Exercise brief: The result should be every line of the listing that contains "beside".
*** Opening of Material shown ***
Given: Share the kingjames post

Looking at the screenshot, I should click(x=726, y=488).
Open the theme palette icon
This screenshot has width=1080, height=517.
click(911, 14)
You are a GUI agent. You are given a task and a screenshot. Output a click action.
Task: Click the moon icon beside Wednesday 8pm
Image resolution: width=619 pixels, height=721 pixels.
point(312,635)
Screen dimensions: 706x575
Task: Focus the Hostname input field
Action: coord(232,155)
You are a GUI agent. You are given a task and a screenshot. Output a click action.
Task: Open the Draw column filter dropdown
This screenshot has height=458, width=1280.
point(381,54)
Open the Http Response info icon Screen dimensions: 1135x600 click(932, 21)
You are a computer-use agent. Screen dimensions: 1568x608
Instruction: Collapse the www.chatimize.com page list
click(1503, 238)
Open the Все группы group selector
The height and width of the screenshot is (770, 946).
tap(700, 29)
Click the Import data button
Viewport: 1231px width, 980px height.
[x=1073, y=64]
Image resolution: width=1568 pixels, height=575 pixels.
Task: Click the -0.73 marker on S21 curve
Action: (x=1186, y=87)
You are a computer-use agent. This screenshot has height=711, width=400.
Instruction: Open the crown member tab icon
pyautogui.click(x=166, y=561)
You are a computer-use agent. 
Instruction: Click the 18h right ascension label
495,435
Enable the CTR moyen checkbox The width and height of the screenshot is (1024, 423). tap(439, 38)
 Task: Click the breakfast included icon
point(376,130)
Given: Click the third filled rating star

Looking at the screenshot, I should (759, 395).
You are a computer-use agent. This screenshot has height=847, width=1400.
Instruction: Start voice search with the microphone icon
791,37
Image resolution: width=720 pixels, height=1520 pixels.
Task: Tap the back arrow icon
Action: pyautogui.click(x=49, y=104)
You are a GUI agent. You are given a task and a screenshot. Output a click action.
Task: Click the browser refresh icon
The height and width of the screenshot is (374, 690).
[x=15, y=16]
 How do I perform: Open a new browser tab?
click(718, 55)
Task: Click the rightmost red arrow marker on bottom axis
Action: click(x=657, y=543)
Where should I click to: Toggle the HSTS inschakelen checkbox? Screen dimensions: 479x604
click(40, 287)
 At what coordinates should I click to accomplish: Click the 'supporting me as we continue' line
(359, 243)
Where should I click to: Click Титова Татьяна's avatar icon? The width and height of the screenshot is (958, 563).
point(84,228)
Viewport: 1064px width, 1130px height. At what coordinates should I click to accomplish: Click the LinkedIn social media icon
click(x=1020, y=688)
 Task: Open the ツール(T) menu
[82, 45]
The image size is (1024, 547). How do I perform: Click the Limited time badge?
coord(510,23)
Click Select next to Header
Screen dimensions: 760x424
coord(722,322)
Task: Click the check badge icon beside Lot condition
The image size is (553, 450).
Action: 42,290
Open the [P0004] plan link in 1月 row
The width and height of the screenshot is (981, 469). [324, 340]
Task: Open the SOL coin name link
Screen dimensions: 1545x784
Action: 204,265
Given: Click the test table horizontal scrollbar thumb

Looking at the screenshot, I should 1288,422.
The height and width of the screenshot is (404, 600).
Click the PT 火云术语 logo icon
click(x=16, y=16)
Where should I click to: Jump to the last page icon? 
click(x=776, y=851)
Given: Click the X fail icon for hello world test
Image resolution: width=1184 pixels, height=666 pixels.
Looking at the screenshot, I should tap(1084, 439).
*** Close of Material shown ***
Response:
Task: Click the moon icon beside Wednesday 8pm
Task: Click the check badge icon beside Lot condition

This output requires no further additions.